Poi l’ufficio di presidenza, anche a seguito di varie denunce dei Radicali, ha deciso di colmare il digital divide passando alle comunicazioni ufficiali con la Pec.
Ma la Pisana pare avere un debole per la cellulosa.
Secondo i calcoli di Sinistra e libertà durante la discussione sul piano casa in una sola seduta sono state distribuite oltre 2 tonnellate di carta non riciclata fra rassegne stampa, emendamenti e subemendamenti. Costo: 4.670 euro.
Eppure per eliminare questa spesa sarebbe bastato un semplice clic, dal momento che tutto il materiale è a disposizione sul sito del Consiglio.

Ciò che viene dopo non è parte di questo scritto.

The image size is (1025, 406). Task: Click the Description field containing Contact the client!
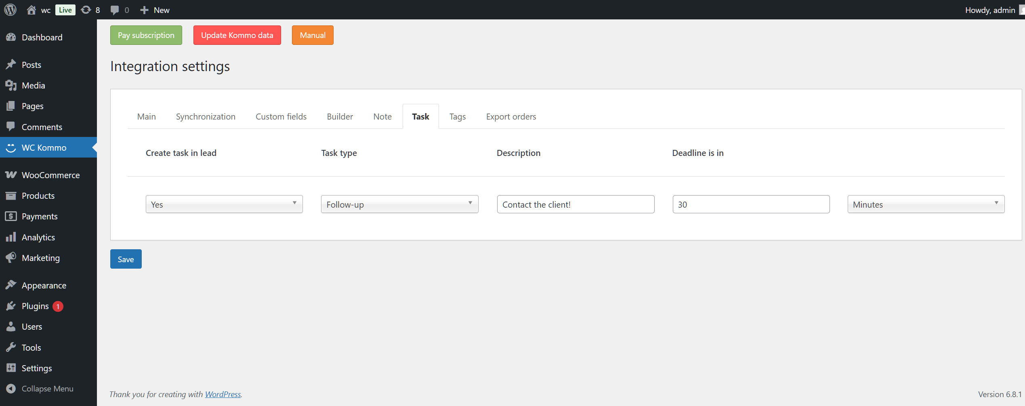575,204
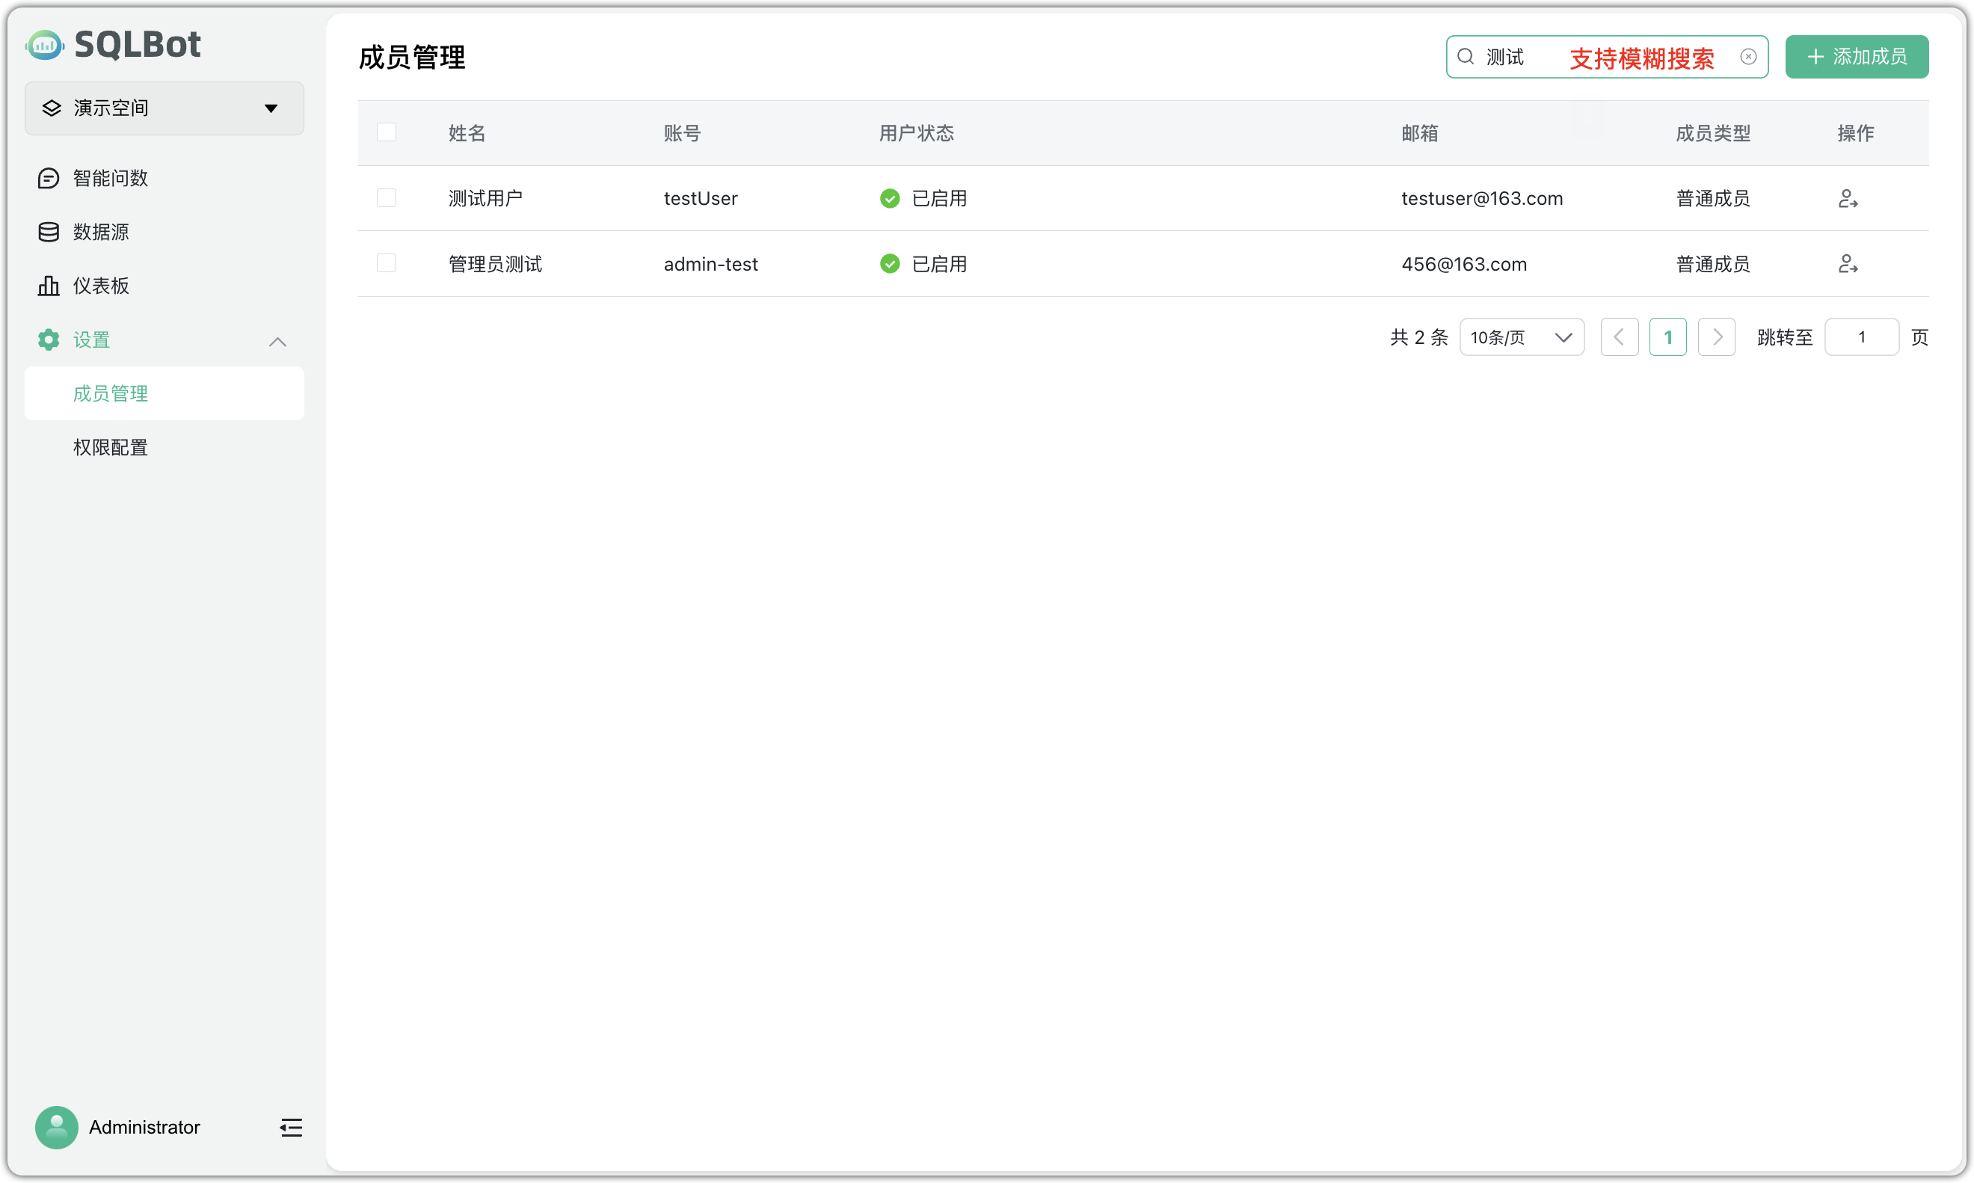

Al Sud è lo scintillio della carta patinata a renderla preferibile ai supporti elettronici. Ogni due settimane la Fondazione Federico II, emanazione del parlamentino siciliano, manda in stampa 4 mila copie della rivista “Cronache parlamentari” (200 mila euro lo stanziamento in bilancio). Il quindicinale è gratuito e può essere scaricato in pdf, tuttavia viene stampato in un elegante formato cartaceo per essere inviato a tutti: consiglieri, assessori e un bell’elenco di enti istituzionali.
In questo vortice di spese non si può dire che non ci sia vita nei Consigli regionali. Attualmente risultano attivi ben 53 organismi unicellulari: i monogruppi.
Il record spetta al Lazio e alle Marche, con otto gruppi da un solo consigliere ciascuno. Diventare capogruppo di se stessi, infatti, fa lievitare la busta paga. E i gettoni.
Non dev’essere sfuggito al governatore marchigiano Gian Mario Spacca, che ha fondato un gruppo col suo nome che gli permette di sommare le cariche di consigliere, capogruppo e presidente.
Nemmeno l’ex governatore Mercedes Bresso, in Piemonte, ha resistito alla tentazione e ha fatto altrettanto.
Peccato che in aula esistesse già Insieme per Bresso, la lista civica che l’aveva sostenuta: “L’ho fatto per tutelare tre persone che hanno lavorato con me nei cinque anni precedenti”, ha motivato lei.
Un senso protettivo che costa ai piemontesi circa 150 mila euro l’anno.
A Roma, poi, in 18 mesi sono nati cinque monogruppi: Mpa, Fli, Responsabili, Api e perfino un improbabile gruppo Misto composto da un solo consigliere. Complessivamente fanno più di 2 milioni di spesa annua.
Ma all’assemblea laziale piace accumulare record. Nessun altro parlamentino, per dirne una, conta così tante commissioni: ben 20 per 71 consiglieri.
Quando Camera e Senato, per farsi un’idea, ne contano 15 ciascuno.
In Campania l’eco delle proteste contro i costi della politica sembra non essere arrivato. Il 3 agosto, in pieno clima vacanziero, l’aula ha approvato in prima lettura una modifica allo statuto che consente di allargare la giunta da 12 a 14 assessori.
Nella canicola estiva era balenata perfino l’ipotesi di istituire due sottosegretari. Secondo la giunta l’ampliamento sarà a costo zero ma l’Idv calcola una spesa aggiuntiva di un milione tra stipendi, costi del personale di segreteria e autisti.
Quanto al Molise, con le imminenti elezioni regionali finirà in soffitta un pezzo di storia politica. In Consiglio, eletto nel 2006 prima della nascita di Pd e Pdl, ci sono ancora i Ds, la Margherita, An e Forza Italia.
I gruppi, per non perdere finanziamenti e dipendenti, si sono guardati bene dal fondersi. Fra contributi mensili, staff e capigruppo, fermare le lancette dell’orologio ha comportato un aggravio di spesa quantificabile in almeno un milione di euro.
Del resto anche il gusto vintage ha il suo costo.